Day 21/30: Moment you won’t forget. So David and I have said our vows, placed wedding rings on each other’s fingers, and signed our marriage contract. One more thing left to do before we were declared husband and wife: the honoring of parents.
It’s probably the part of the ceremony where I cried the most. I stuttered with my thank-you speech, sniffing and wiping my tears the whole time, and I embraced my Mom and held on to her for as long as I could. I know it’s not like I was saying good bye to my Mom, after all, she will always be a huge part of my life. But there was that inevitable moment of closure right then, like we suddenly grew up in that second, and we just knew that a lot of things were never going to be the same again.

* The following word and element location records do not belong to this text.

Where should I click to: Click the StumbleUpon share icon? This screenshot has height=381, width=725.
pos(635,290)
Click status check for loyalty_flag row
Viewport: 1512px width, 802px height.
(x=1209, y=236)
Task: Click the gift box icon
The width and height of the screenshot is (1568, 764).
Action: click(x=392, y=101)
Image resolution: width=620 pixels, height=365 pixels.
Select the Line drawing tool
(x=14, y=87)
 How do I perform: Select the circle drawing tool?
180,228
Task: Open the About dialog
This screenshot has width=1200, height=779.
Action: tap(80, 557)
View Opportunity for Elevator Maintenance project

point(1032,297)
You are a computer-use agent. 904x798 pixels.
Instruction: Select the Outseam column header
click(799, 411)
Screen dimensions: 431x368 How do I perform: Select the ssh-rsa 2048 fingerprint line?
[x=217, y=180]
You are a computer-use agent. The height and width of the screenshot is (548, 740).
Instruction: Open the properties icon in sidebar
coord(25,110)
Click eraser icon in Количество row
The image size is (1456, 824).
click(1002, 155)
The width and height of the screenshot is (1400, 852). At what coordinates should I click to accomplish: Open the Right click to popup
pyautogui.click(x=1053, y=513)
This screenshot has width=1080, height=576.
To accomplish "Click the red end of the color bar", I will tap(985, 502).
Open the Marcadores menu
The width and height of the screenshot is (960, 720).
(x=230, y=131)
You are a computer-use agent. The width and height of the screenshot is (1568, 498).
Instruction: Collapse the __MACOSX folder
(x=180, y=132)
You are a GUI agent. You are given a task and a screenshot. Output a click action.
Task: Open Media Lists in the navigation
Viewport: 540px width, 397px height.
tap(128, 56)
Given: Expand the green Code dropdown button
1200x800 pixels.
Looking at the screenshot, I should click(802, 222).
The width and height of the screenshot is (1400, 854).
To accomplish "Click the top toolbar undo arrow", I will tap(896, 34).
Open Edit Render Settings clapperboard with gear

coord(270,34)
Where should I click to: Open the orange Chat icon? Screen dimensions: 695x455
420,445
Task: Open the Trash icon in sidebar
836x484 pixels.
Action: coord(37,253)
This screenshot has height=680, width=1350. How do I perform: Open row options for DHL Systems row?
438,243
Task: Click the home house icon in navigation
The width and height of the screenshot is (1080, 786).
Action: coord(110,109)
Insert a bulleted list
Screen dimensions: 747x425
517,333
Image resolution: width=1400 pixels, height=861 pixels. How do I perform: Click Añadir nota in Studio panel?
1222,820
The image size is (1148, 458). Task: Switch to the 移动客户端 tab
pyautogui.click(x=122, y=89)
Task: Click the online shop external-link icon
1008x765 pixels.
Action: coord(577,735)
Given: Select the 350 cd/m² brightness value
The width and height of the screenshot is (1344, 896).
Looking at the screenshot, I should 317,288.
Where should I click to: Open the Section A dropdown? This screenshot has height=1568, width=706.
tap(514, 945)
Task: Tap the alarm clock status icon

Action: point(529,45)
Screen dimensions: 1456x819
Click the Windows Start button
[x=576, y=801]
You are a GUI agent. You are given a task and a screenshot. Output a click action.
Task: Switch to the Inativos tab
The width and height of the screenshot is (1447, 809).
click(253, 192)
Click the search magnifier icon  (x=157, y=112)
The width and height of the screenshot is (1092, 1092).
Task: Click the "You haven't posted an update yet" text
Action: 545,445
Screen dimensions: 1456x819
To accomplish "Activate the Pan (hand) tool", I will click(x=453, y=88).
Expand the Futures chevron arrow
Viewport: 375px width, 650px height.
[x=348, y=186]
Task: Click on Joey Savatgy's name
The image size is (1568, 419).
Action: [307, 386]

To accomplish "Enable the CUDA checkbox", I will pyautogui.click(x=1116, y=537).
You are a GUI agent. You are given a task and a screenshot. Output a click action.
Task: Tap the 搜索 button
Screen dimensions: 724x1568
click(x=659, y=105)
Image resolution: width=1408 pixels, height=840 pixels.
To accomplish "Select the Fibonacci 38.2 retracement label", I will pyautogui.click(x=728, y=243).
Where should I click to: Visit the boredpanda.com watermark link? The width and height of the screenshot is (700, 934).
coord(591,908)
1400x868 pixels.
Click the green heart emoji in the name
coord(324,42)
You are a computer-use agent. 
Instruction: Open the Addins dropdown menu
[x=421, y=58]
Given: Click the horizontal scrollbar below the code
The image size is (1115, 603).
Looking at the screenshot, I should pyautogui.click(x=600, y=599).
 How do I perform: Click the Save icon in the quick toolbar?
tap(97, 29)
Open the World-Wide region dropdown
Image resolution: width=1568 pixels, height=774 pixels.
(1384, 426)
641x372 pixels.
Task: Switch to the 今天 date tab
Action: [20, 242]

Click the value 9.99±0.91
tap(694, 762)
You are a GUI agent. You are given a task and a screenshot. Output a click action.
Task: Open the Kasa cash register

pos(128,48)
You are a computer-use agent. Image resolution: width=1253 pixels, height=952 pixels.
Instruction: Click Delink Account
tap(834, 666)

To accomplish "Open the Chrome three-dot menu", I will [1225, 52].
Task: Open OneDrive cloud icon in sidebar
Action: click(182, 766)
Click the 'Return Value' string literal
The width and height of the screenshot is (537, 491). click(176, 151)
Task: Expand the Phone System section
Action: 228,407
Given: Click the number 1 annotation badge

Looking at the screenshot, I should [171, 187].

It’s been almost three months since then and we continue to learn and grow in small doses each day. Sometimes it feels like we’re just playing house. We live in a small apartment that’s just enough for *exactly* two people, and I guess it’s the fact that our place is like a cute little doll house with a pretty view that makes us forget that hey, this is the real world we’re living in now.
And then there are moments when it feels like God is giving us an accelerated course on adulthood because we need to learn something and grow-up quick.
Like last Friday when David and I came home to an apartment with a broken window.
Someone broke into our home and stole our two Mac Books (an MBP and a white 13″), leaving us wondering if there’s still a safe place in this world. Within the next 24 hours, we had to deal with police officers and investigators and worried neighbors. It’s quite a traumatizing experience for a newly married couple, but we knew that it was a moment of profound awakening for me and my husband—something which God allowed to happen for reasons that are beyond us. Our eyes were opened to the realities of life, and we learned a lot of things we never would’ve learned otherwise.
At the end of the day, we still find joy and peace in our hearts, believing that there’s beauty in trusting a God we can’t see and often can’t understand. It’s that faith that cushioned us from all sides, protecting us from the impact of the incident, and allowing us to still sleep soundly at night.
As for the Mac Books that were stolen, well, those were the same Mac Books that got us through our long-distance relationship. I guess they already served their purpose, it’s time we let them go.